As to database, and position tracker, would it not be nice to:
- have your positions priced every day
- have graph of your portfolio/portfolios
- have different stats automatically calculated

Are you going to prepare this kind of application ?

Exactly. And not only...
 

JKPappas

GPUs-R-US
TobiAkin, if you're doing it in C# you should also check out RavenDB (http://www.ravendb.net/). It's an open-source, document-based database written in C# (specifically for .NET 4.0). It should be pretty easy to get up and running.

Unless there's a specific reason you want to use a high-end, traditional database like SQL Server, I'd stick with RavenDB or SQL Lite -- they're much simpler and faster to get up and running with.
 
TobiAkin, if you're doing it in C# you should also check out RavenDB (http://www.ravendb.net/). It's an open-source, document-based database written in C# (specifically for .NET 4.0). It should be pretty easy to get up and running.

Unless there's a specific reason you want to use a high-end, traditional database like SQL Server, I'd stick with RavenDB or SQL Lite -- they're much simpler and faster to get up and running with.

Could you please state benefits of RavenDB over SQLite? I got confused now which one to use...
 
Have raised one more question...I'm a Visual Studio 2010 and C#user. Im new to the databases so I wonder what is the difference between the local database component of Visual Studio and SQLite and such embedded databases? Are they used for one and the same purposes or what is the advantage of one over another? Thanks
 

JKPappas

GPUs-R-US
Could you please state benefits of RavenDB over SQLite? I got confused now which one to use...

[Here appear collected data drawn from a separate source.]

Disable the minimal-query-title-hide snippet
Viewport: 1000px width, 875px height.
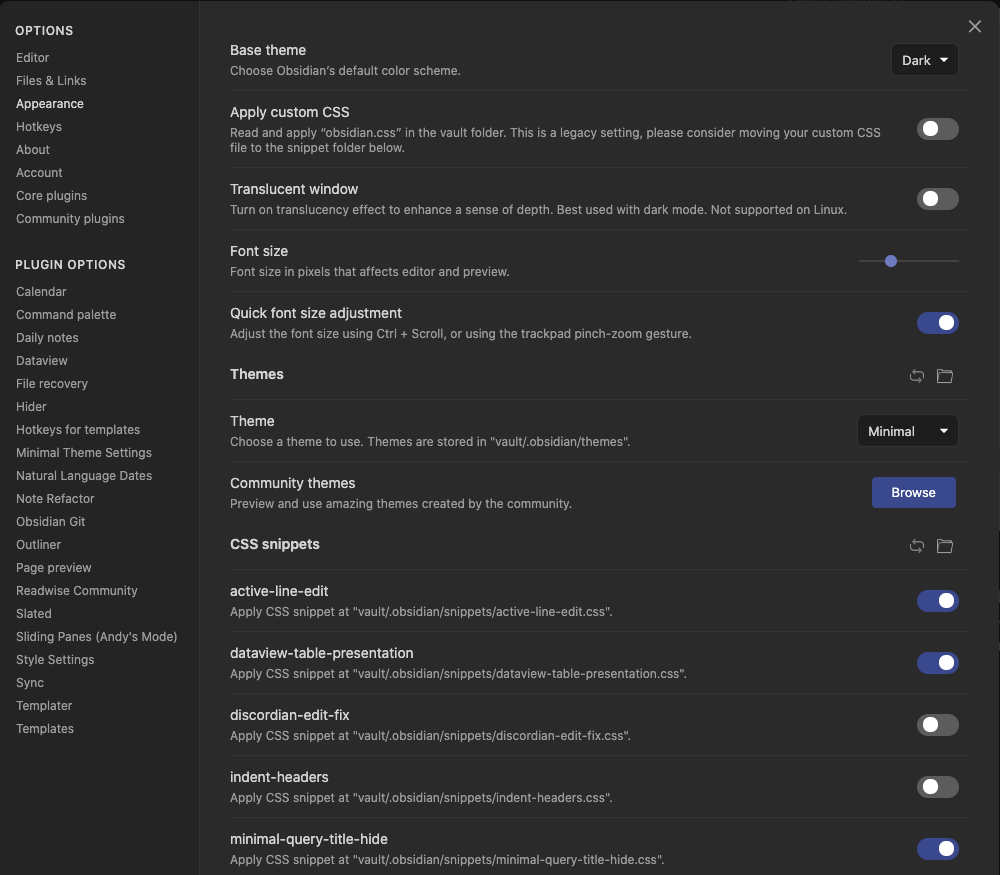(937, 849)
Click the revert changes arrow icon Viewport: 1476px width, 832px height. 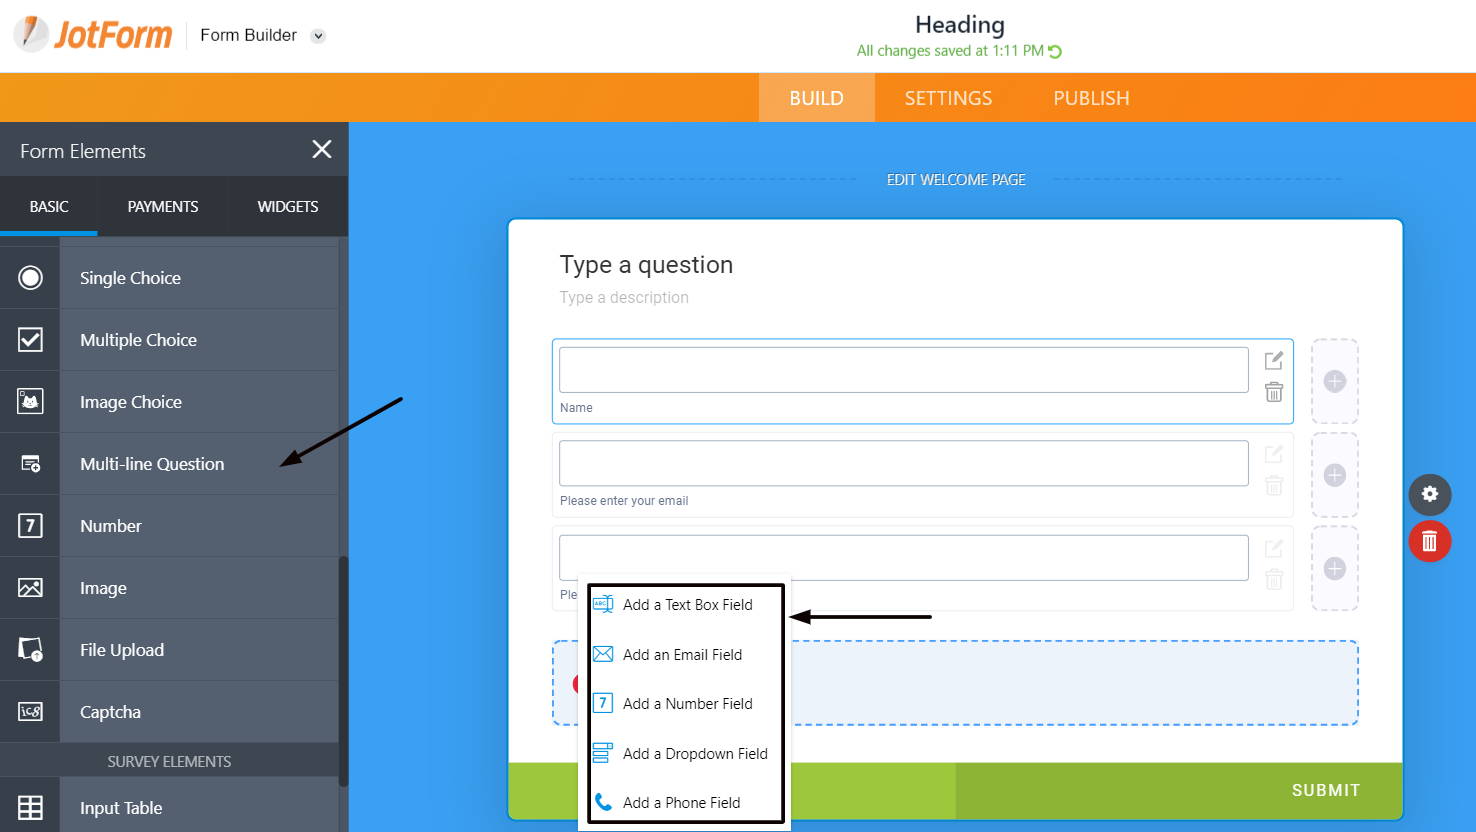click(1055, 52)
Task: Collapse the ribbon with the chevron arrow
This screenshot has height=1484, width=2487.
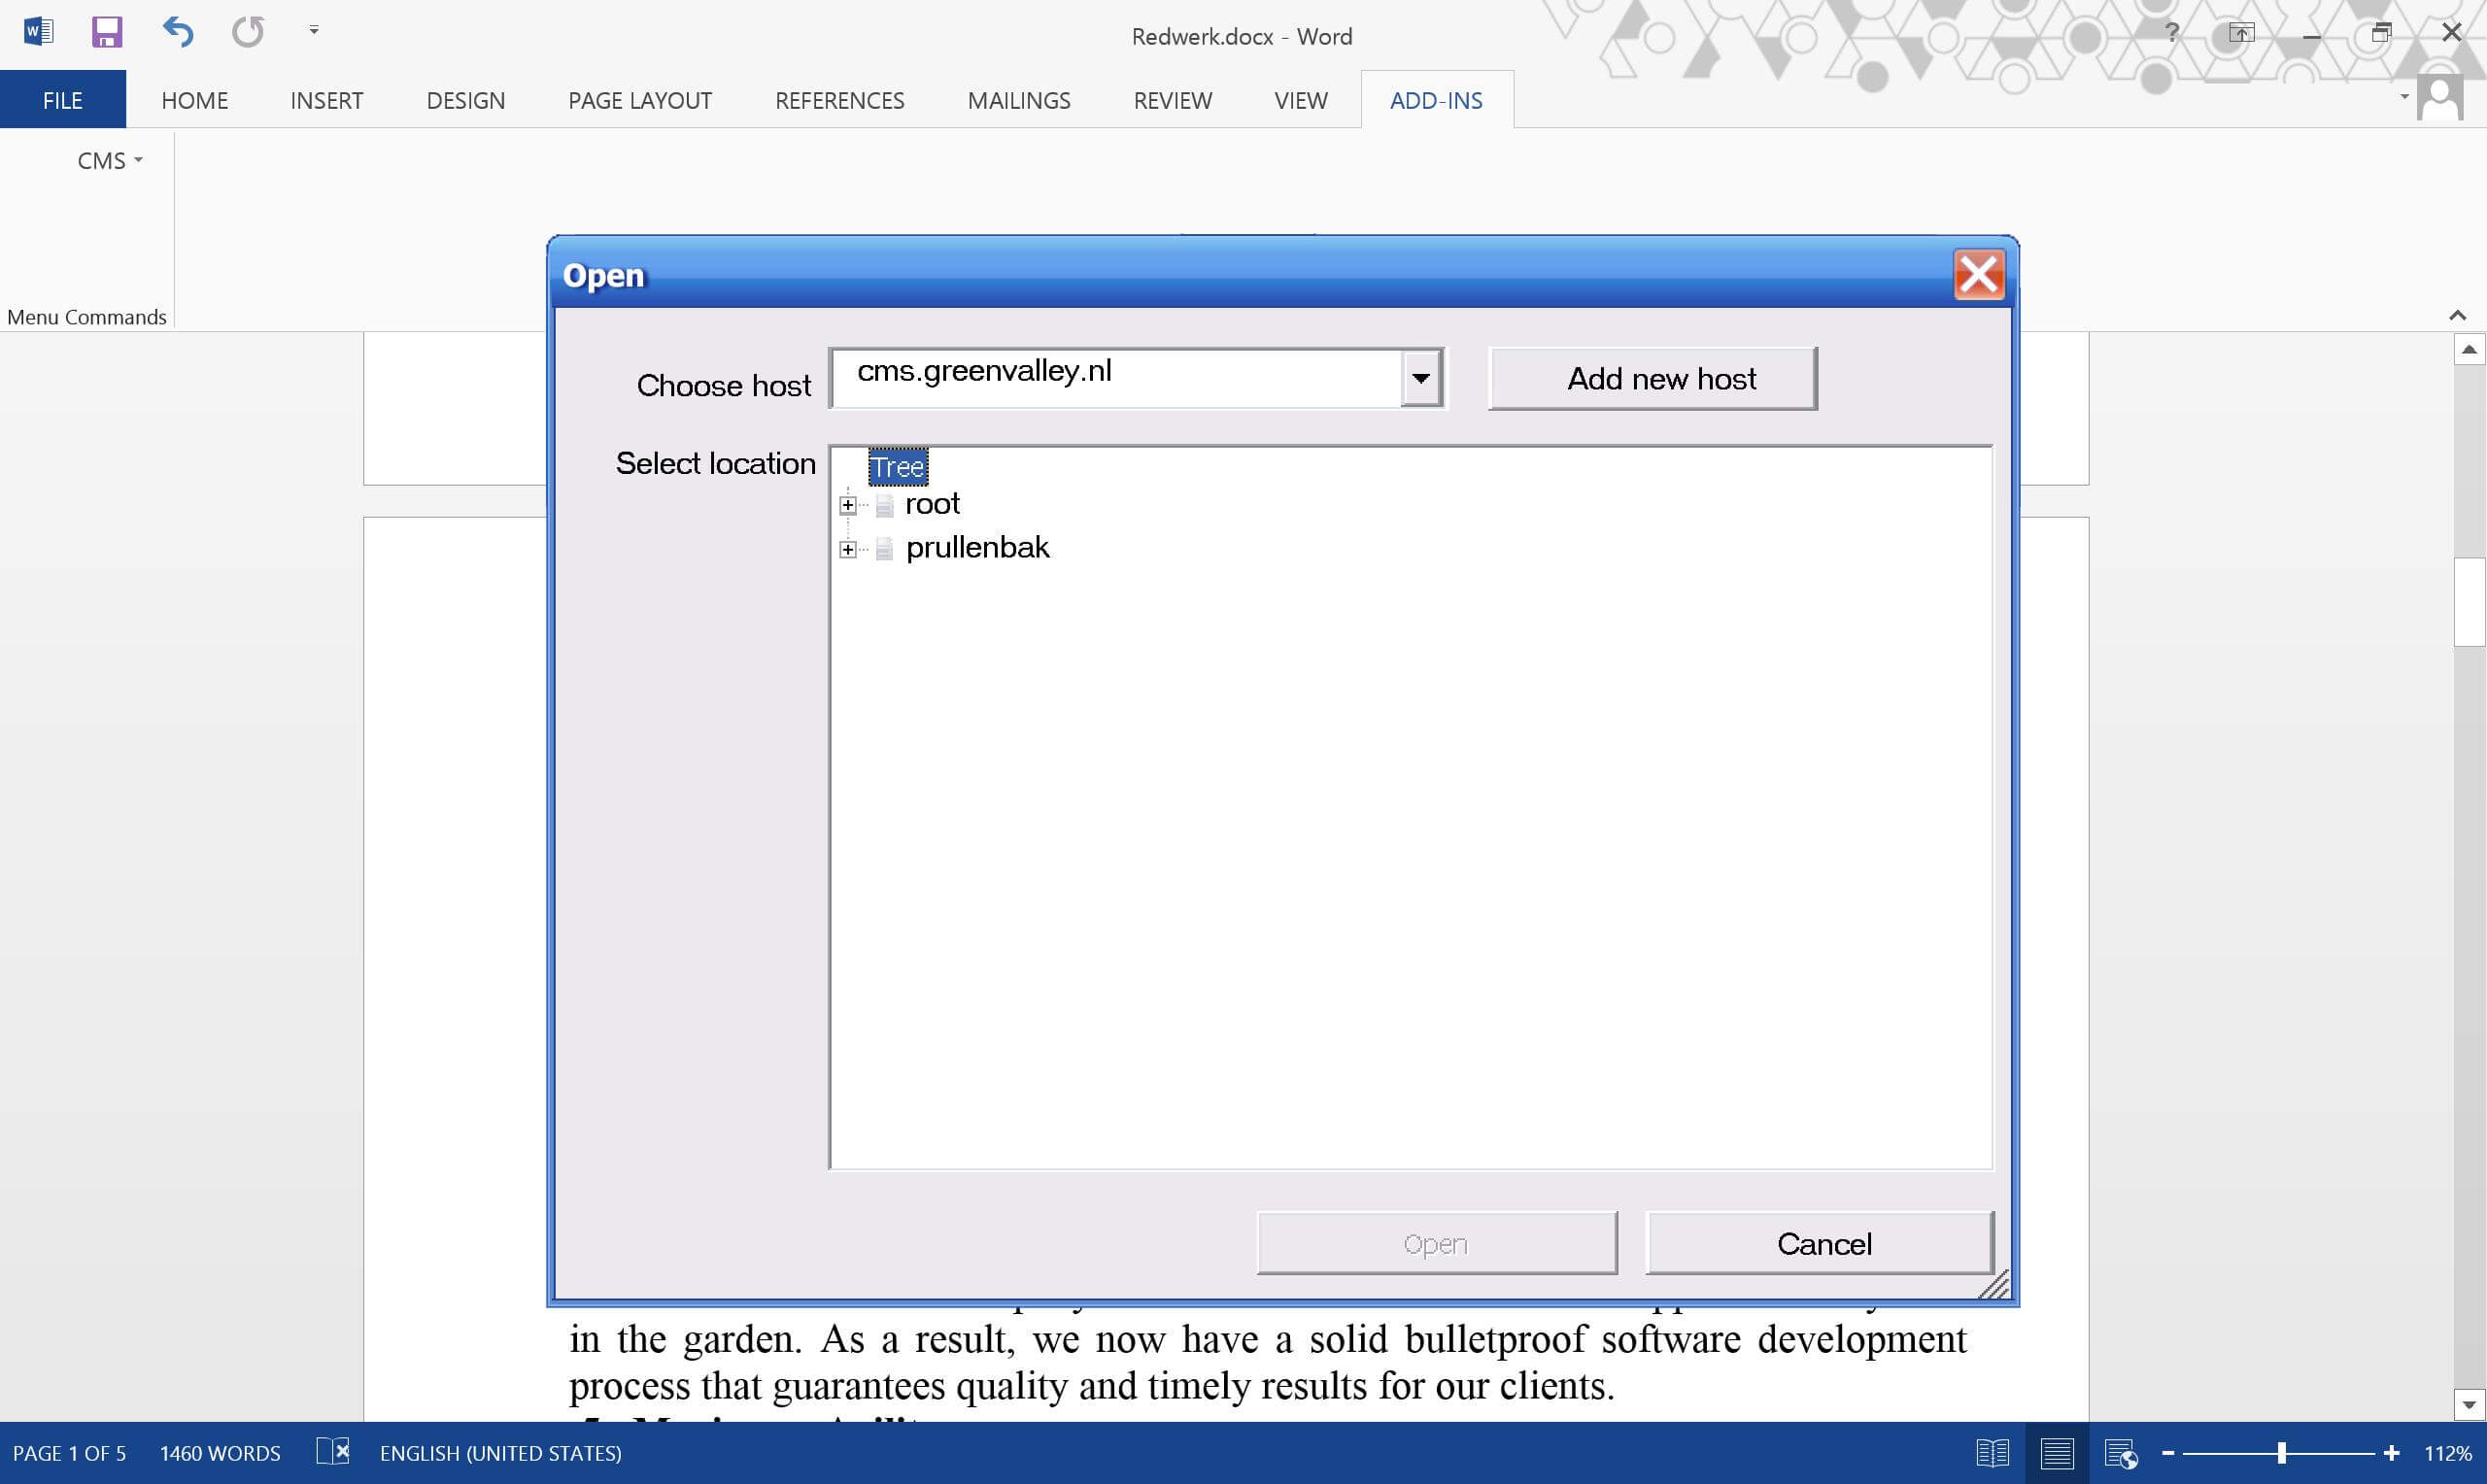Action: 2458,315
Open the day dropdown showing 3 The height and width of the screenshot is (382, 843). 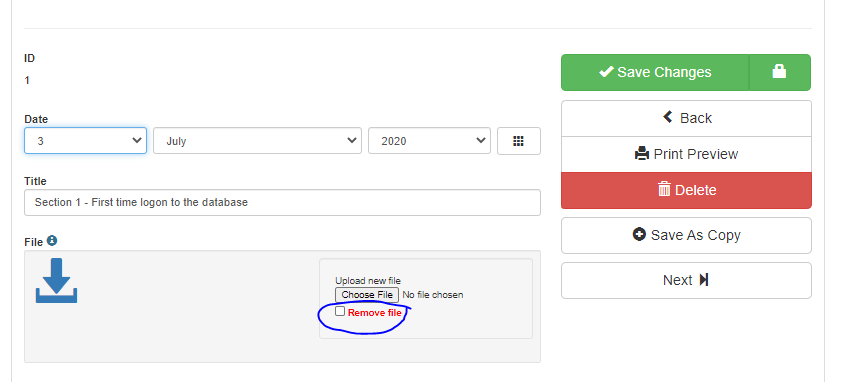coord(85,141)
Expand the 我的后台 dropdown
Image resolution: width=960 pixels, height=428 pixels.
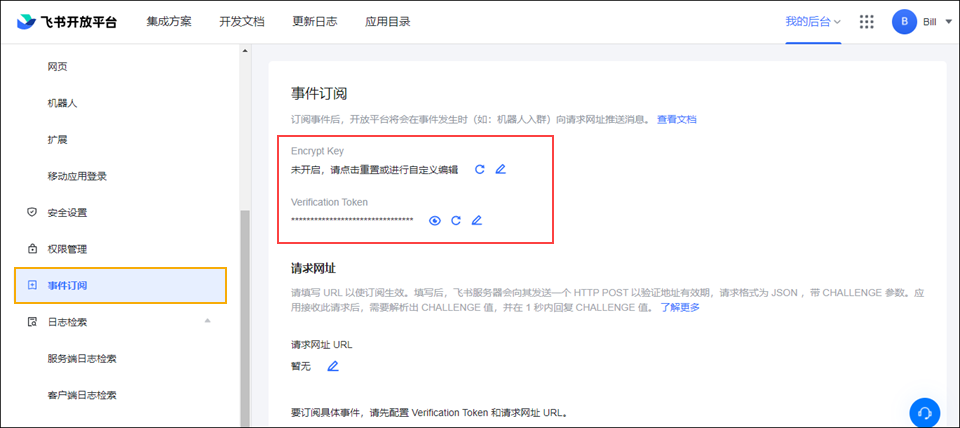[x=813, y=22]
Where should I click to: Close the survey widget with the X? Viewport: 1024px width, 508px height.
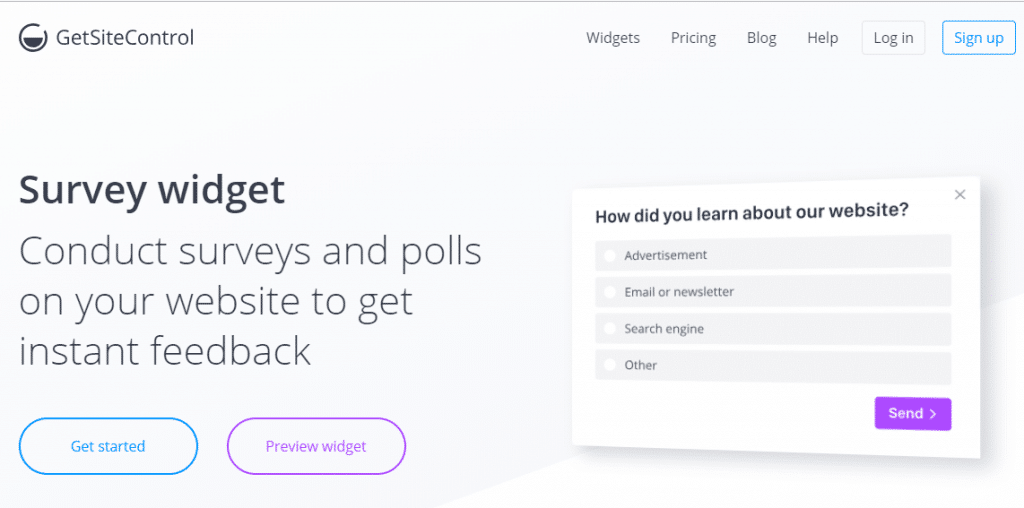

RavenDB is written specifically for .NET, SQLite is written in C and requires you to use a separate library to interop with the "real" database. This isn't a huge deal, but it may be depending on your deployment scenario -- interoperating with native code requires your program (via the user) have some fairly high-level permissions on the system.

Also, RavenDB works over a network, has auto-sharding capabilities, and supports multiple processors (I think SQLite is single-threaded?).

If you want to learn more about RavenDB, the guy who started it (and has since built a company around commercial support for RavenDB) has a blog: http://ayende.com/blog/

As for the local database component of Visual Studio -- it includes both SQL Server Express (a stripped-down version of SQL Server), and SQL Server Compact (which is more or less the MS equivalent of SQLite). SQL Server Express runs as a system service and is a full-on DB, whereas SQL Server Compact just stores the database in a single file (like SQLite).